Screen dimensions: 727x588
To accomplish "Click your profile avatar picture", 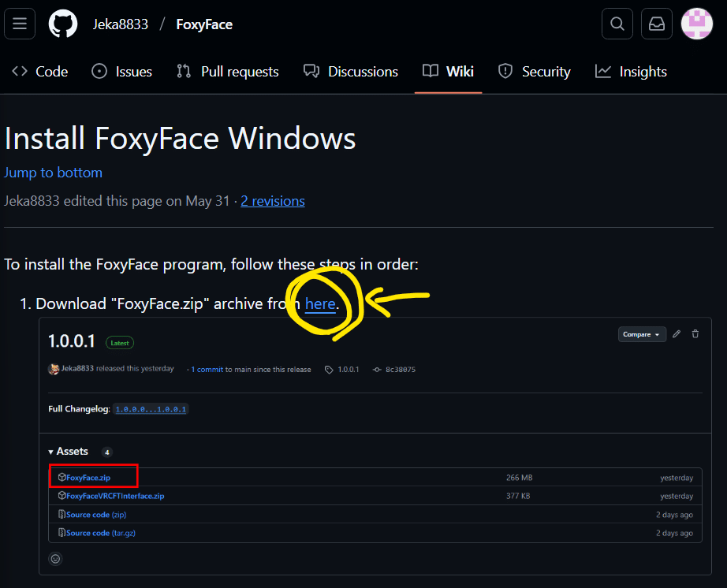I will click(x=696, y=23).
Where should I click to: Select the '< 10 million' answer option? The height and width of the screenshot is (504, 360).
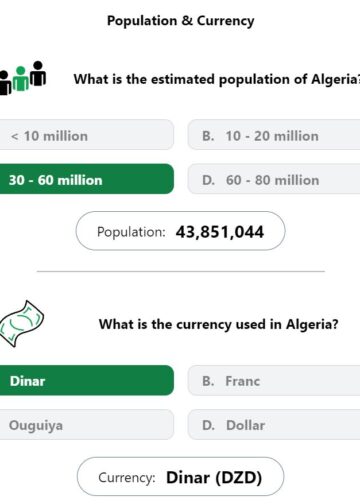tap(87, 135)
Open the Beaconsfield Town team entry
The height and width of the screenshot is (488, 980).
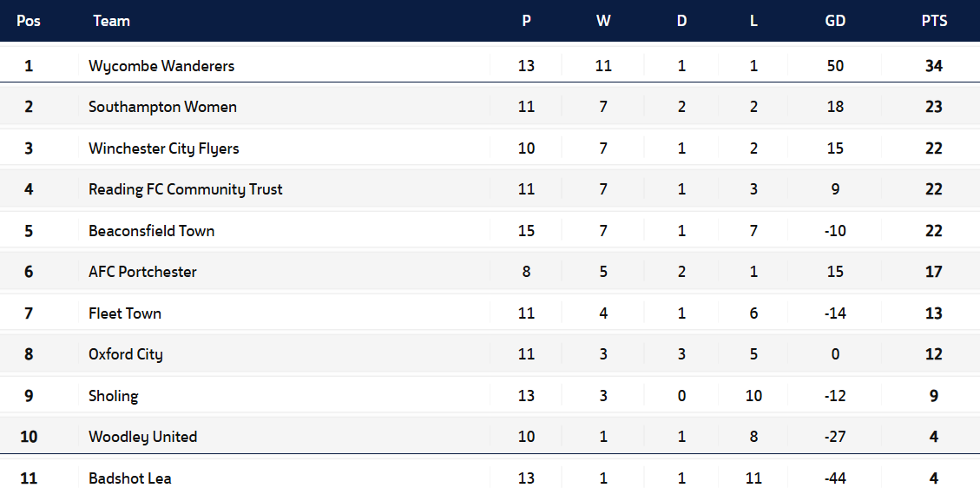pyautogui.click(x=151, y=231)
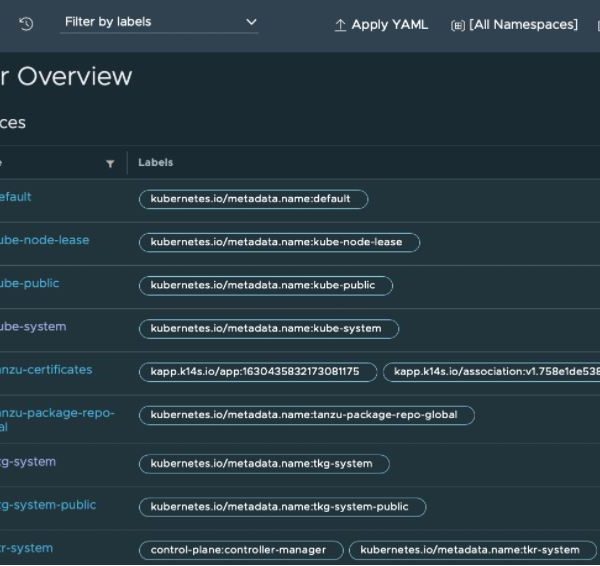Select the metadata.name:kube-node-lease label chip
This screenshot has width=600, height=566.
point(278,242)
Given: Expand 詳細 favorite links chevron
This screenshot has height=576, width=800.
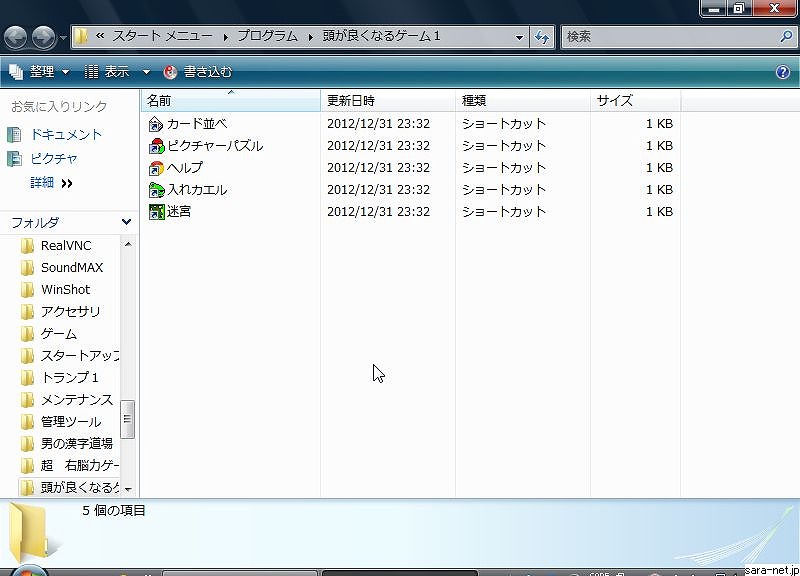Looking at the screenshot, I should pos(67,183).
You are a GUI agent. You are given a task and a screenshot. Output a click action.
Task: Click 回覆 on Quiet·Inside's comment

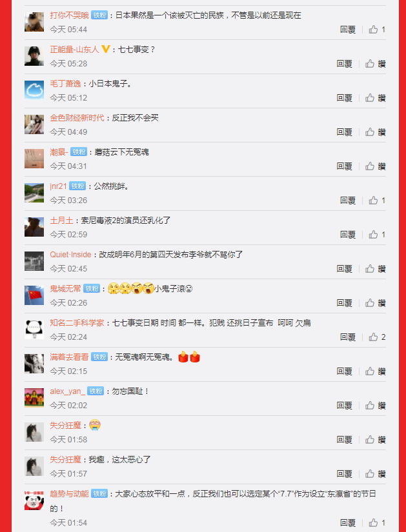(344, 269)
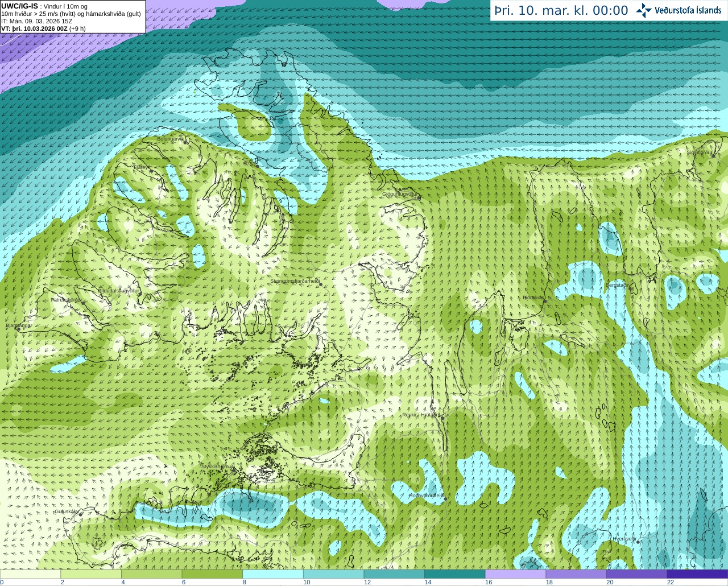Select the 16–18 lavender legend swatch
This screenshot has height=586, width=728.
click(515, 575)
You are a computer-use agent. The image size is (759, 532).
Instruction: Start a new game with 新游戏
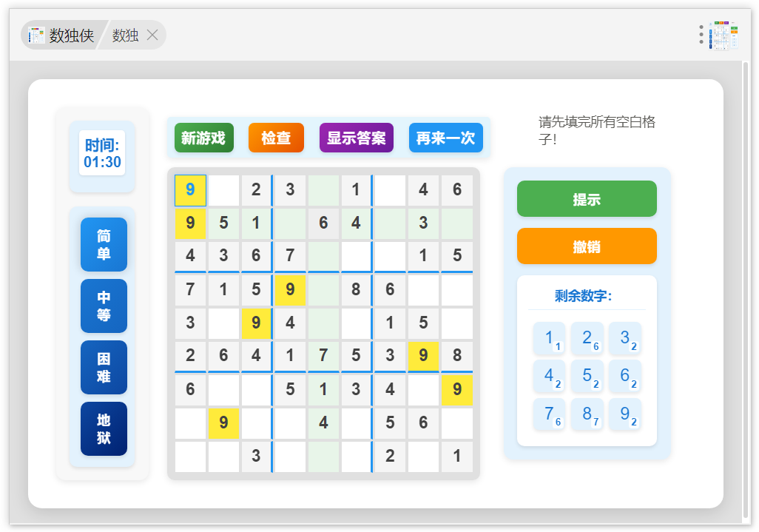point(203,138)
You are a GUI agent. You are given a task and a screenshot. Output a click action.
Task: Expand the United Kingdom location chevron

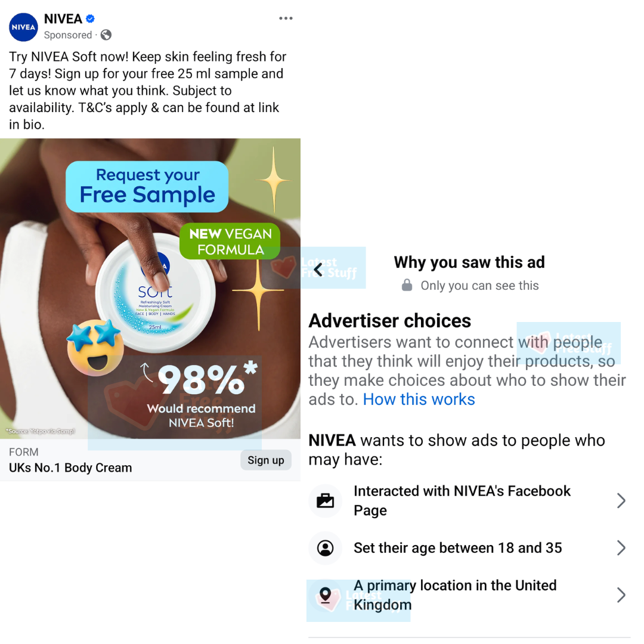click(621, 595)
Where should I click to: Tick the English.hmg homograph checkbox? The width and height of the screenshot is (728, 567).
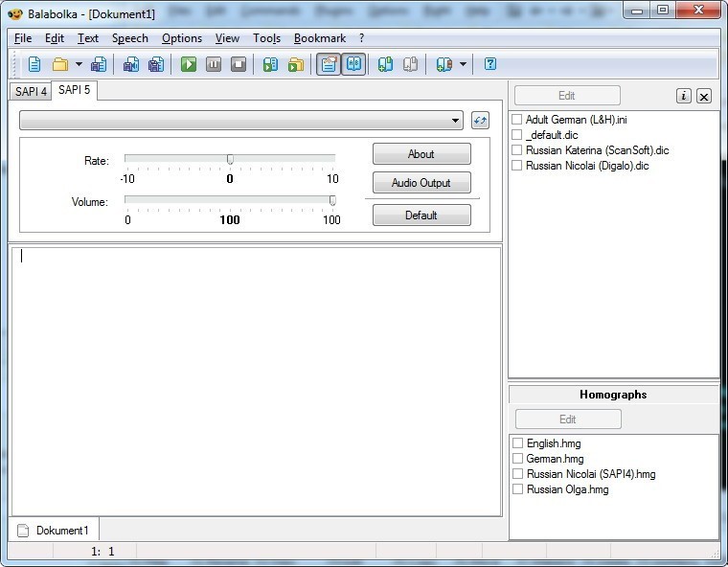pos(518,443)
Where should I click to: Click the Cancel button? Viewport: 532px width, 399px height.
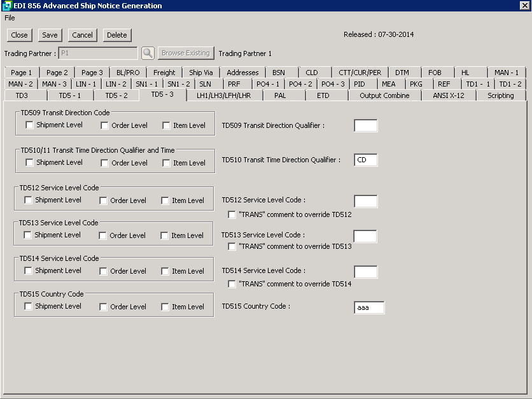click(82, 35)
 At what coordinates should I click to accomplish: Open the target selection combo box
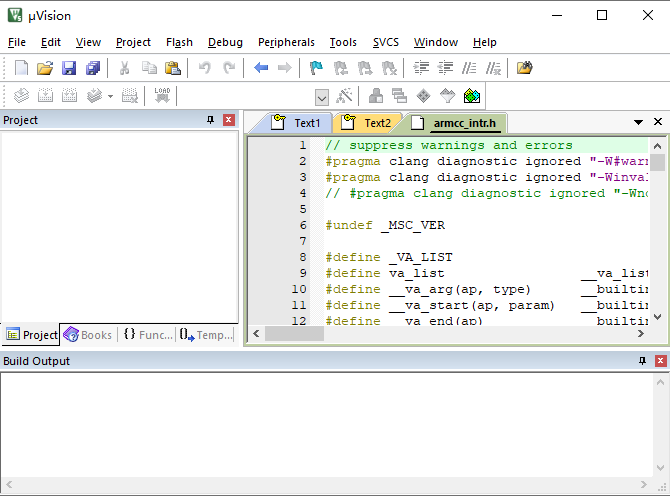(x=322, y=97)
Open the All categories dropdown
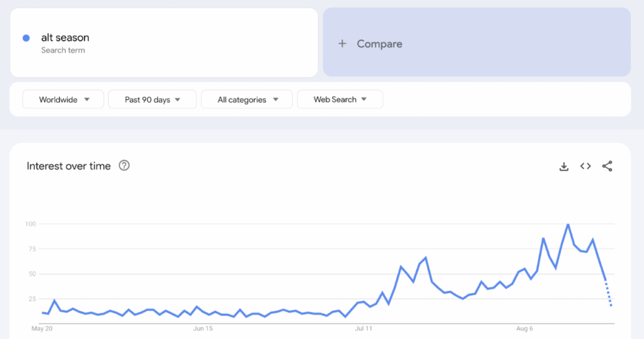 click(x=247, y=99)
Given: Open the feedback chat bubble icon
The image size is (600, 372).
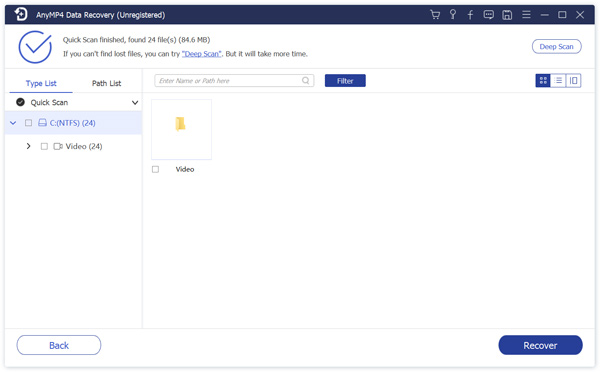Looking at the screenshot, I should coord(489,15).
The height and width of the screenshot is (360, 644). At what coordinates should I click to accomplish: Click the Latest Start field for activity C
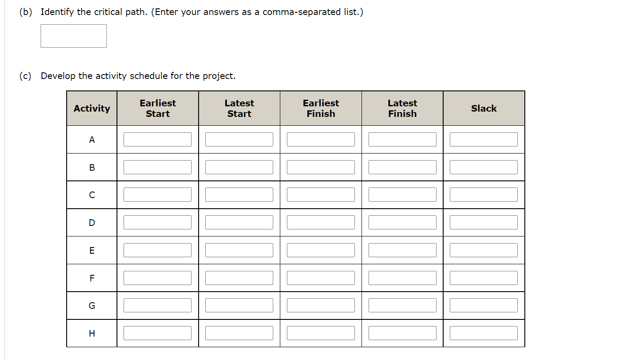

**Task prompt:**
From the line with "Where should I click to: Tick" down to the last line of the records above, restate each line verbatim, passing over any picture.

**Answer space:**
Where should I click to: Tick the English.hmg homograph checkbox? The width and height of the screenshot is (728, 567).
pos(518,443)
Where should I click to: Click the Cancel button? Viewport: 532px width, 399px height.
click(82, 35)
 At what coordinates should I click to accomplish: Open the target selection combo box
(x=322, y=97)
Open the All categories dropdown
 click(x=247, y=99)
Given: Open the feedback chat bubble icon
The image size is (600, 372).
Looking at the screenshot, I should coord(489,15).
The height and width of the screenshot is (360, 644). At what coordinates should I click to accomplish: Click the Latest Start field for activity C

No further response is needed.